═══ Records shown ═══
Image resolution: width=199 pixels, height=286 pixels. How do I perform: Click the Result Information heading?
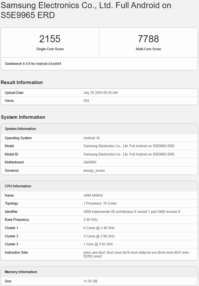coord(22,83)
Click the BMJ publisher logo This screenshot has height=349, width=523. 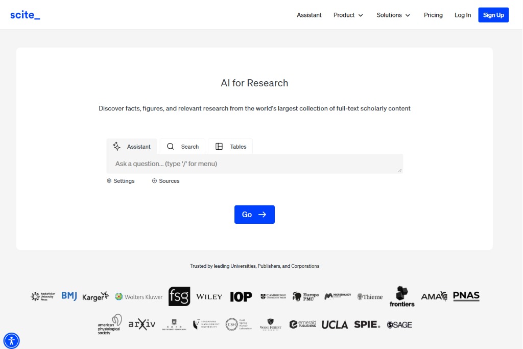[x=69, y=296]
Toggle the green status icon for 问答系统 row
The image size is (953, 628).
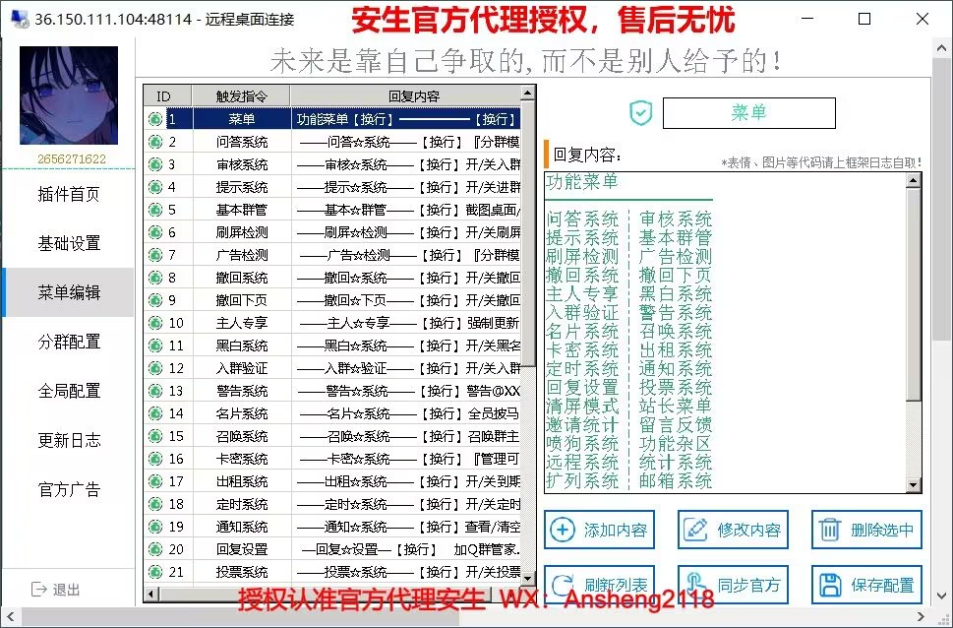tap(157, 143)
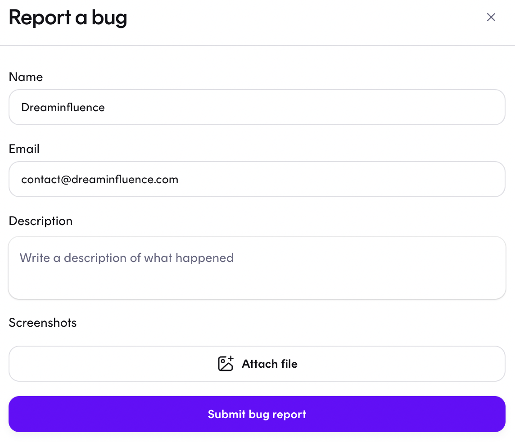The height and width of the screenshot is (442, 515).
Task: Place cursor in contact@dreaminfluence.com text
Action: [100, 179]
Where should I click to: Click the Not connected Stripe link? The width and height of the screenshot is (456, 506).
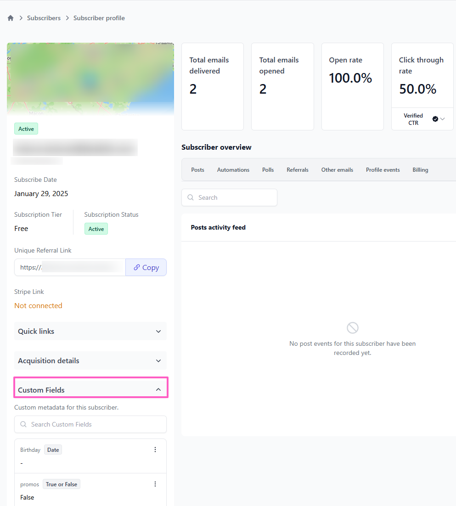point(38,305)
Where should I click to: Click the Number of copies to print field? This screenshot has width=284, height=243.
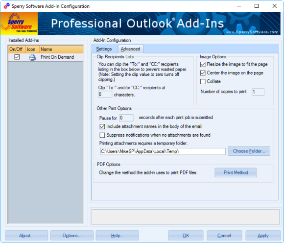258,92
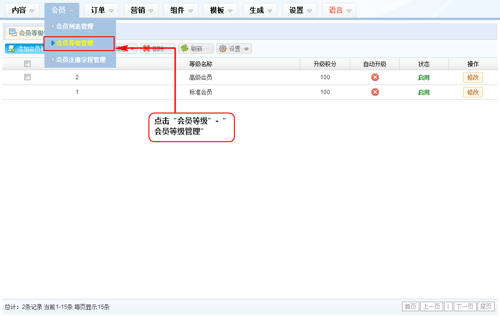Click the red X 删除 delete icon
Image resolution: width=500 pixels, height=316 pixels.
(147, 49)
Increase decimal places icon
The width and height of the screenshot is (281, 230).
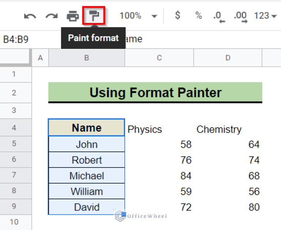point(240,16)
═══
Your task is to retype the lines running from the one that contains "Where should I click to: Click the Not" through the end of the records, and nothing else. Pictures are not part of the copy.

Where should I click to: Click the Not connected Stripe link? The width and height of the screenshot is (456, 506).
point(38,305)
Where should I click to: Click the Number of copies to print field? This screenshot has width=284, height=243.
258,92
Click the red X 删除 delete icon
Image resolution: width=500 pixels, height=316 pixels.
(147, 49)
Increase decimal places icon
The width and height of the screenshot is (281, 230).
point(240,16)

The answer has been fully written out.